AIM OF THE EXERCISE:
Skip every picture. Print each line from the one containing "This screenshot has width=656, height=540." through the end of the records below, word for word.
╭─ DATA FOR PROCESSING
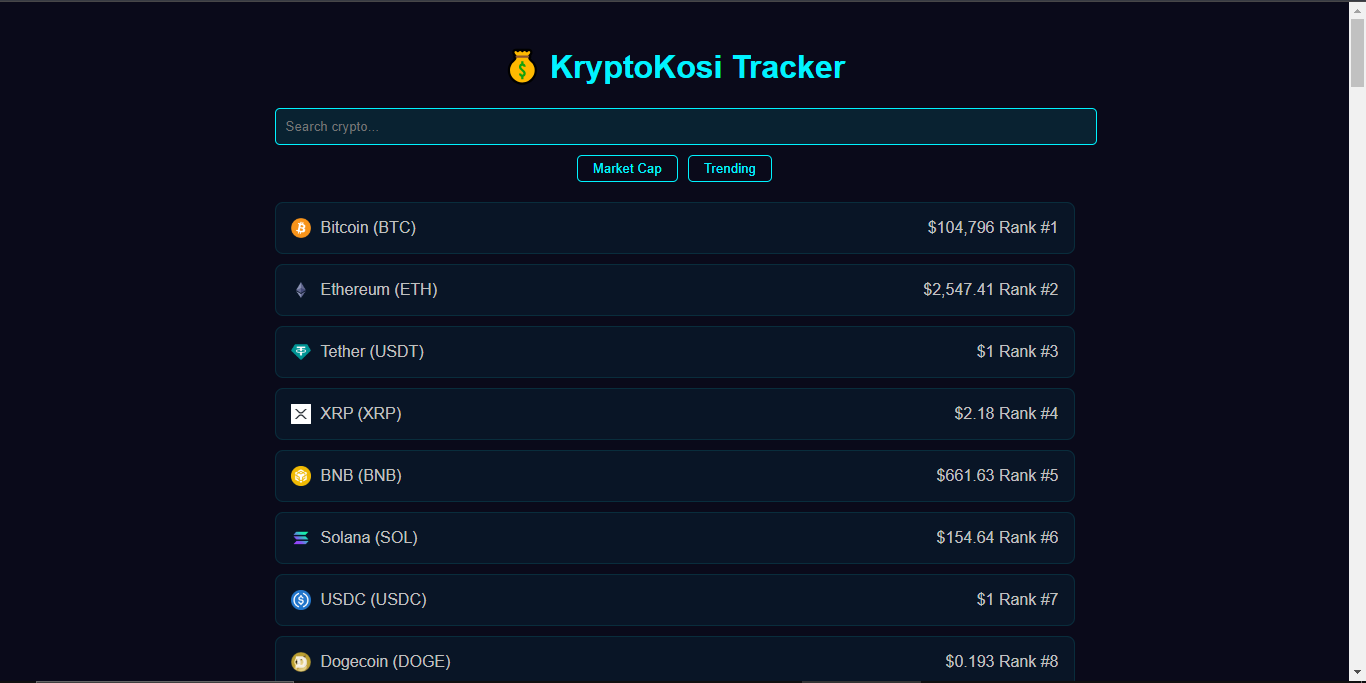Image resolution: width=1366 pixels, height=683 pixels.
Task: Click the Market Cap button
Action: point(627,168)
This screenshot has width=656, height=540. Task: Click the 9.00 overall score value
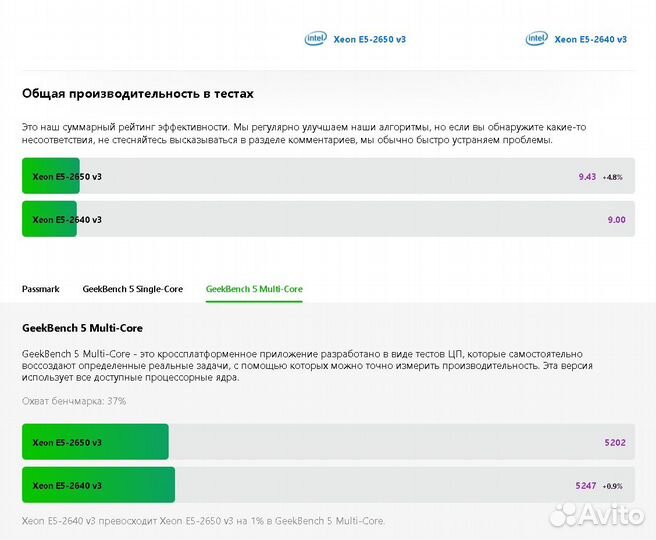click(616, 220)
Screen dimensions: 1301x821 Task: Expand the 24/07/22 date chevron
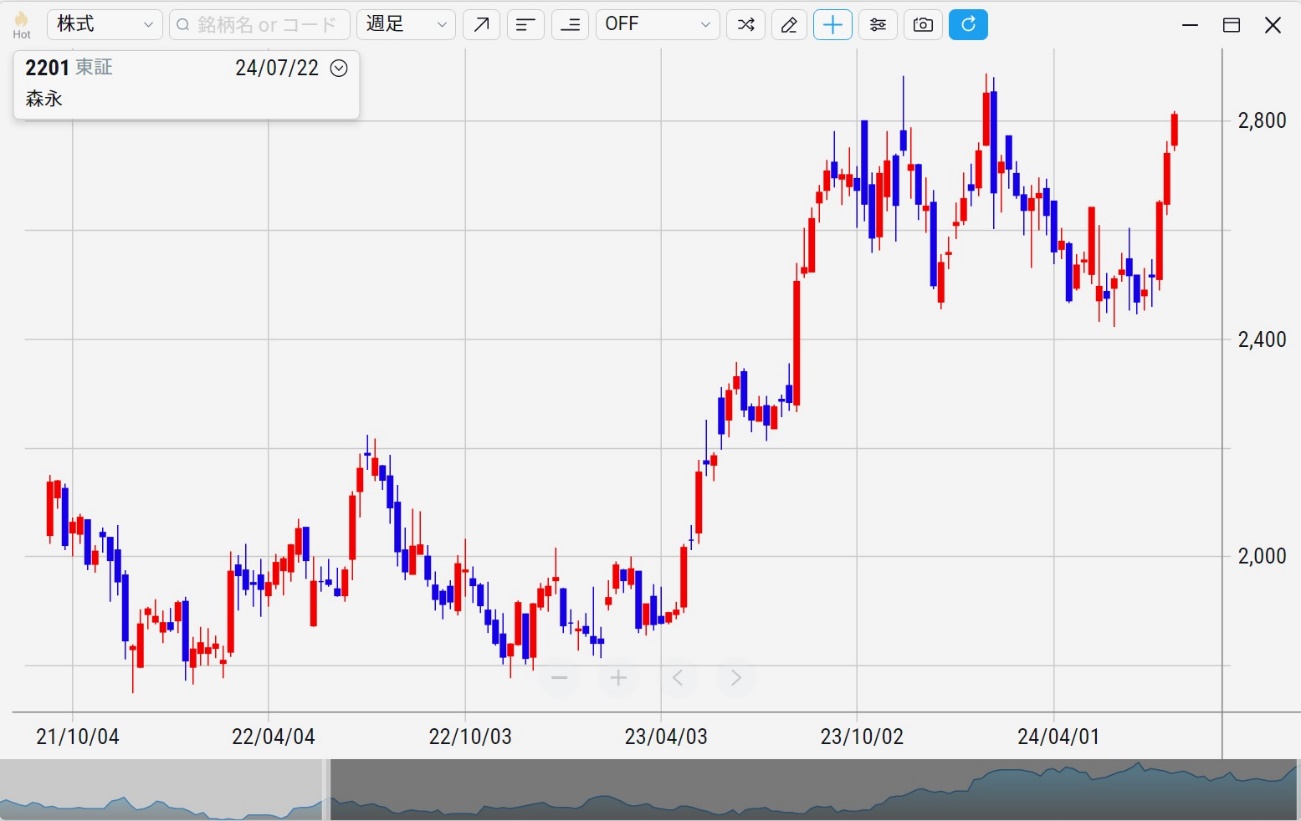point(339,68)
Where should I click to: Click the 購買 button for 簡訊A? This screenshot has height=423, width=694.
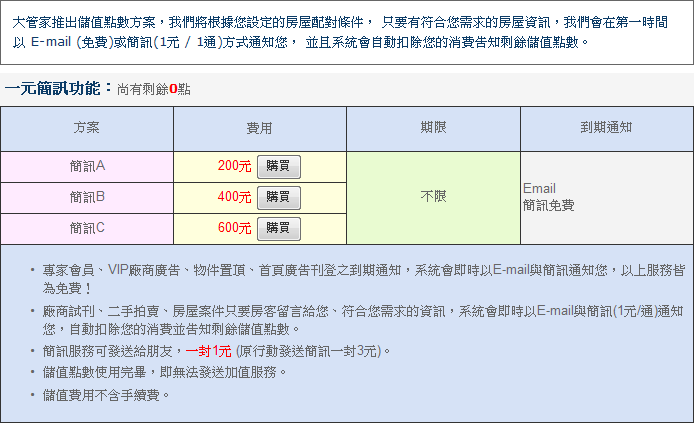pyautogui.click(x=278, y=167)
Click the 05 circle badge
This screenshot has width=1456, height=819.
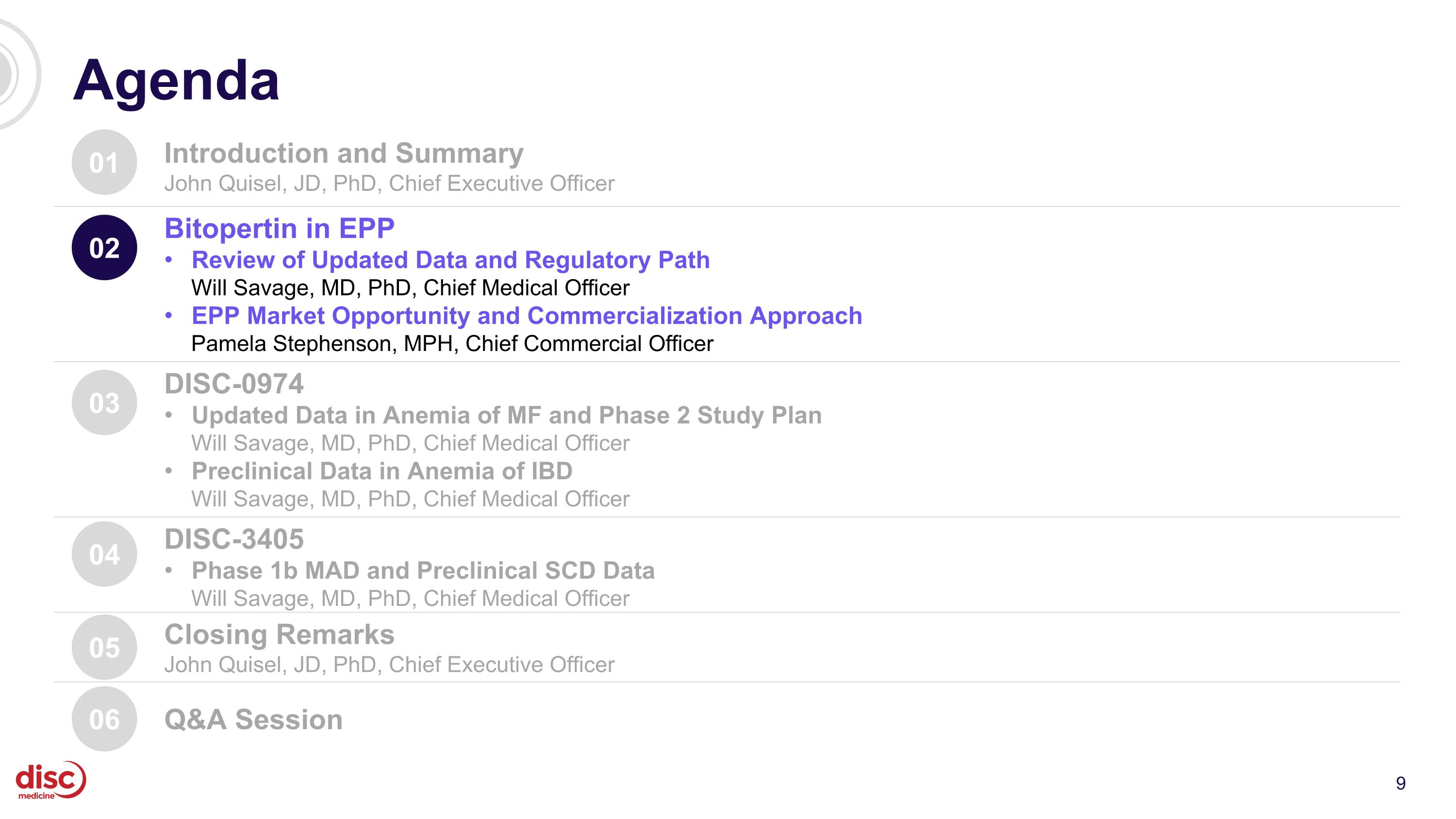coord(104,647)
╰─
RESPONSE TO THE TASK:
This screenshot has width=656, height=540. Task: Click the 9.00 overall score value
click(616, 220)
Screen dimensions: 1301x821 Task: Expand the 24/07/22 date chevron
point(339,68)
Where should I click to: Click the 購買 button for 簡訊A? This screenshot has height=423, width=694.
pyautogui.click(x=278, y=167)
Click the 05 circle badge
This screenshot has width=1456, height=819.
coord(104,647)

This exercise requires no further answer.